Human Trafficking: A Modern Day Slavery
HIDALGO COUNTY - Many acts of crime and violence can be easy to identify, but there are some crimes that happen in plain sight and even the most trained eye's have trouble identifying them. One of these such crimes is human trafficking and it affects 17,500 people in the U.S. every year. Human trafficking is modern day slavery.
"Human trafficking can be branched out into two different things there's the foreign and domestic. Foreign victims are victims who have been brought into the country but they are not U.S. citizens, so in some way shape or form they are being victimized in the U.S. And then there's the domestic victims, they are U.S. citizens that are being victimized by U.S. citizens," said Beatriz Alaniz, Crisis Counselor Specialist.
Victims are trafficked for a wide variety of purposes, such as commercial sex, agricultural work and housekeeping. The main two types of trafficking are sexual trafficking and labor trafficking.
But the victims can be convinced to commit these acts for a variety of reasons.
"People that are being brought over for two purposes; under coercion, under deception, under force," said Ruben Villescas, Pharr Police Department Chief.
In Texas, since 2001, there have been 554 human trafficking investigations. But only 29 people were actually convicted of a human trafficking related crime. Partly because it is extremely hard to get victims to testify and stand against their oppressors.
"I believe that the victim of human trafficking might not even realize that they are being victimized, because of their up bringing, especially of their age," said Chief Villescas.
One recent case happening just over a year ago in Mission.
"We found out these victims were trafficked, and they were promised to be paid $700, as the trafficker recruited them from Honduras, and they were promised a better life in," said Robert Garcia, Child Advocacy Center Executive Director.
The owner of El Paraiso Night Club was convicted on three counts of sex trafficking and conspiracy. One of the girls was 17 years old and the other two were just 14 years old.
"Law enforcement is keen and does understand that people are falling victim to this type of crime. And it's a clandestine crime that many times go undetected," said Chief Villescas.
The U.S. State Department said in a recent report that the number of victims identified reflects only .4 % of the victims in existence.
This means there are still a lot of victims out there that Texas Law Enforcement Agencies are still unable to identify. And local police forces realize that they are only beginning to scratch the surface when it comes to locating these victims.
"The numbers that we are seeing is uh, it's not accurate, we don't have true, true numbers," said Chief Villescas.
Reports show that many times victims are not identified as victims, especially when they are caught committing some kind of illegal activity. Many times police treat them as suspects. Pharr Police and La Joya Police said this happens a lot when these victims are caught being smuggled.

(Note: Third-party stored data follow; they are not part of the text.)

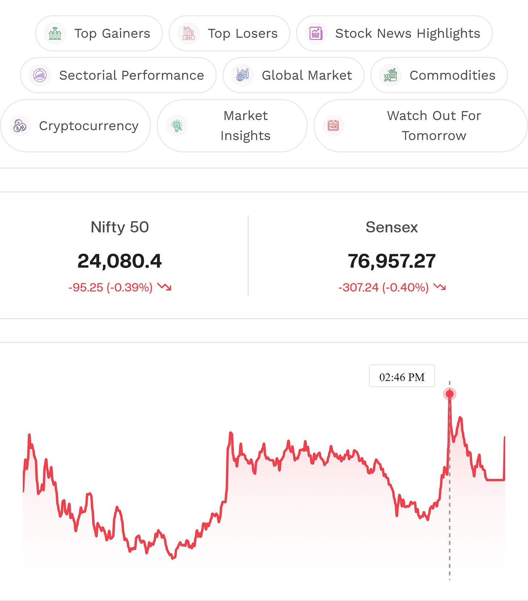Screen dimensions: 528x601
Task: Click the Cryptocurrency coins icon
Action: pos(20,126)
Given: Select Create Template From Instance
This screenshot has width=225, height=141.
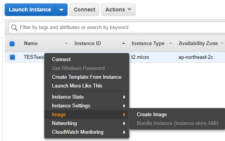Looking at the screenshot, I should click(87, 77).
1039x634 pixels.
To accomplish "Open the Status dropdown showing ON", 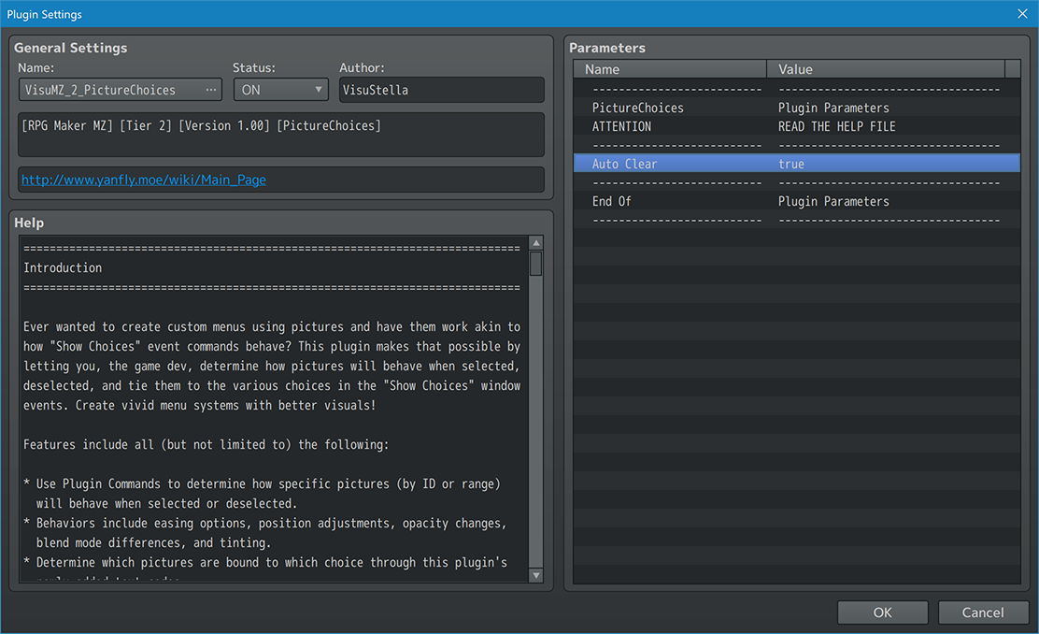I will coord(280,90).
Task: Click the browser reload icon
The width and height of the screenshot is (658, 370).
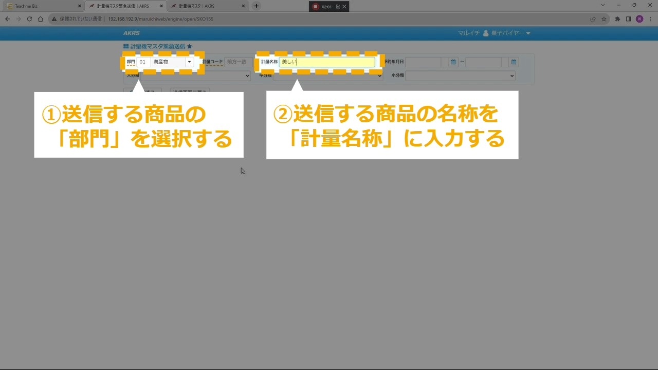Action: [29, 19]
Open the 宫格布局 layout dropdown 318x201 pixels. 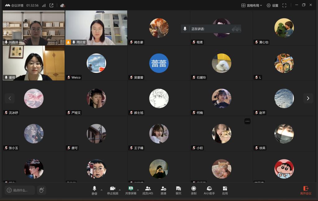[x=252, y=5]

"If we are talking about an undocumented person that has been smuggled, already there's this barrier that the law enforcement agencies or law enforcement authorities are here to hurt us," said Chief Villescas.
The Child Advocacy Center Executive Director said it can be hard to get the victims to open up, because many are afraid of one result.
"The number one fear of victims coming forward, to be quite frank with you, is it would be the fear of deportation," said Garcia.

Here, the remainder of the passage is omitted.